Greg,
Cogen is definitely possible, and George has some info on it in the files on his CD. However, consider that any small diesel engine isn't burning THAT much fuel to begin with. For example, a 6/1 burns about a quart an hour when loaded pretty heavily. The engine's pretty large in size, so it loses a lot of heat by direct radiation. The cooling water won't hold a whole lot of heat, too. Most of the heat will be in the exhaust, but the problem you face with trying to capture exhaust heat is that unless the exhaust pipe stays hot, carbon will deposit and slowly begin to choke down the pipe.

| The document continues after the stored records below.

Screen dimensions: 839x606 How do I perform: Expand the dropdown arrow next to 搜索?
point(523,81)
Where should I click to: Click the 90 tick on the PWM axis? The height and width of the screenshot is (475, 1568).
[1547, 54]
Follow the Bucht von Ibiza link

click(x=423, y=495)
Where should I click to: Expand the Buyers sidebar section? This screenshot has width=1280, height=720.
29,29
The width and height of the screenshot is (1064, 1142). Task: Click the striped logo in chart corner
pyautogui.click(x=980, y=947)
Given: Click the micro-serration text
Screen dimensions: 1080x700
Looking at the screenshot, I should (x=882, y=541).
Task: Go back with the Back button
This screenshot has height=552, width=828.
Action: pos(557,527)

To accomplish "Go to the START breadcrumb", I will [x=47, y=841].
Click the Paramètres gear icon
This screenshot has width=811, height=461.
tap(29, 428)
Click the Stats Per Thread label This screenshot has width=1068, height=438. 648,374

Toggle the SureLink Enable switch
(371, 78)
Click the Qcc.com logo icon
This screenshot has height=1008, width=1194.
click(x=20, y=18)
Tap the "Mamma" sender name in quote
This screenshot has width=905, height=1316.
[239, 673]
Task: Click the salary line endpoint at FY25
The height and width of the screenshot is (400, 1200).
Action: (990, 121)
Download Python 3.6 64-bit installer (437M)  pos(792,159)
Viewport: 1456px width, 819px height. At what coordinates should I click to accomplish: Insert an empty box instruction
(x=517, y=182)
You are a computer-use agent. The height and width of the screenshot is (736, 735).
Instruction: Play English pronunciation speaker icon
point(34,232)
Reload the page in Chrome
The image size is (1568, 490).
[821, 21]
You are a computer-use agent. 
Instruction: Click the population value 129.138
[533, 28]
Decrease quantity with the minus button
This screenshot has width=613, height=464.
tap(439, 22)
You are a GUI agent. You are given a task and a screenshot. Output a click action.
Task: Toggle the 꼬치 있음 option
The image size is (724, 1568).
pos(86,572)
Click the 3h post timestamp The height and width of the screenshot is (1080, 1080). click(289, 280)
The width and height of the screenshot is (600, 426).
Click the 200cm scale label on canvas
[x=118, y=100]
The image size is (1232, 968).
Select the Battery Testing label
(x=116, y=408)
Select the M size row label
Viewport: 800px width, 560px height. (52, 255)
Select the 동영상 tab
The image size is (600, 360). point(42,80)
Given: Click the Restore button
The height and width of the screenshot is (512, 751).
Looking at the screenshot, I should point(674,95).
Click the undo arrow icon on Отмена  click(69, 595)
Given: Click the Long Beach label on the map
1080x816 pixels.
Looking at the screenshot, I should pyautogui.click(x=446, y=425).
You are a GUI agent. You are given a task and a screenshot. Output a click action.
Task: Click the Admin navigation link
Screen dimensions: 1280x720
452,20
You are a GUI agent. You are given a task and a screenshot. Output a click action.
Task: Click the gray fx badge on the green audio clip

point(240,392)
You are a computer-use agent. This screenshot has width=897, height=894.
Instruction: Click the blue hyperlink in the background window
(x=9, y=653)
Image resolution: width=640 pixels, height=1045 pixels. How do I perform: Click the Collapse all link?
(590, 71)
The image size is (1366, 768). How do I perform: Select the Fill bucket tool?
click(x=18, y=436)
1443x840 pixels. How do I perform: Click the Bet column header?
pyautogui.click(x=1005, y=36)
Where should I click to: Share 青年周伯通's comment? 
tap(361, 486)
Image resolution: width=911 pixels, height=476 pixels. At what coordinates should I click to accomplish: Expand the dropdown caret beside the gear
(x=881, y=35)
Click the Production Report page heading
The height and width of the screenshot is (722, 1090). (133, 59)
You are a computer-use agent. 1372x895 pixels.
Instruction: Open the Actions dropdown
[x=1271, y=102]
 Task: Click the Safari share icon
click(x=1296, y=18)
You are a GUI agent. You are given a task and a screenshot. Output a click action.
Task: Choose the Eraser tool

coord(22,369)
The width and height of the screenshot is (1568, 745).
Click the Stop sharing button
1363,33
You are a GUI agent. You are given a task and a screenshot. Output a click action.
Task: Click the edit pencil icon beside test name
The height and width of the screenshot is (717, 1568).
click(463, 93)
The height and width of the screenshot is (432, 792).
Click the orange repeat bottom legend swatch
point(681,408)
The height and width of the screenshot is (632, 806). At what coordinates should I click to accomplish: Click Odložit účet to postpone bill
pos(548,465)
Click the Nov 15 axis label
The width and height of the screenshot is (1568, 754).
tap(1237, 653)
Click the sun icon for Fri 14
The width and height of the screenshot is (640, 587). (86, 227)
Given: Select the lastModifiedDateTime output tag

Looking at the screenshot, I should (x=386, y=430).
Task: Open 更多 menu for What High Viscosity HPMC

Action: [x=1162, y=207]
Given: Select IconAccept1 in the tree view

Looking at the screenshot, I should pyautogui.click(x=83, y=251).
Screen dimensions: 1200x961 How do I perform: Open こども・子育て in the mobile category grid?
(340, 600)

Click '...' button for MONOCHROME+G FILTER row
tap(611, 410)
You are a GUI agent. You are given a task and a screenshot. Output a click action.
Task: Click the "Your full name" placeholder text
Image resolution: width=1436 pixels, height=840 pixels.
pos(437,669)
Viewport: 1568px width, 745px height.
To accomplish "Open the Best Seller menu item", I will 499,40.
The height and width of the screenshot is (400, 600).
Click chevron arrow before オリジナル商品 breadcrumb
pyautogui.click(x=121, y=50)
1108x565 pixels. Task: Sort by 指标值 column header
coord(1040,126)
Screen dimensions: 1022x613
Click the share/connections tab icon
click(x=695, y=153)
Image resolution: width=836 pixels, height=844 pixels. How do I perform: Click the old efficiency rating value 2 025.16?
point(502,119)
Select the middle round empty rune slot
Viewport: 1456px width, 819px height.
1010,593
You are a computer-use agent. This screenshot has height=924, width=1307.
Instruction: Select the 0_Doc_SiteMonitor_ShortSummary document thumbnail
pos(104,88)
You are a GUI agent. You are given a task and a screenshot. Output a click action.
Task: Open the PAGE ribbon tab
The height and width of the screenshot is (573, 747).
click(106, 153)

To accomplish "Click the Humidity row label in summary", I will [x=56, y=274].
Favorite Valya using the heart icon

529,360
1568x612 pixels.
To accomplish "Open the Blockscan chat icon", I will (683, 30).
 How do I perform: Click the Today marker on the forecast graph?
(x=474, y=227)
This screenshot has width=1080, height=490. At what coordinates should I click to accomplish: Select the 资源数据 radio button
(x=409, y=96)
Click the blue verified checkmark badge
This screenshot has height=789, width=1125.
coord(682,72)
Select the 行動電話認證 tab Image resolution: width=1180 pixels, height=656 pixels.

A quick way to calculate is at a fuel burn rate of 1 quart/hour, that's 150,000 btu/hr in a gallon of diesel, so that's 37500 btu/hr in a quart. Mechanical efficiency might be 30% in this kind of engine, so that leaves 70% or 26250 btu/h left over, mostly as heat. But the engine's large and has a lot of hot surfaces to radiate and convect heat away, especially with the wind the flywheels whip up blowing the heat around. So you're left with maybe 20,000 btu/h that you still have to extract from the cooling water and exhaust, should you decide to attempt that.
By the time you capture the waste heat from cooling water and maybe exhaust, you might do 15,000 btu/h which is about what you'd get from a plug-in electric space heater. If you live in a cold climate you know that's not much heat. Don't wish to dissuade you from what might be an interesting project, just be mindful that there isn't very much heat available from such a small engine to capture.
One thing you could do to save energy. Pre-heat the domestic cold water line that goes into your domestic hot water heater by passing it through your engine cooling tank. Code, I believe, would prohibit that, but that is a way to make longer hot showers less expensive.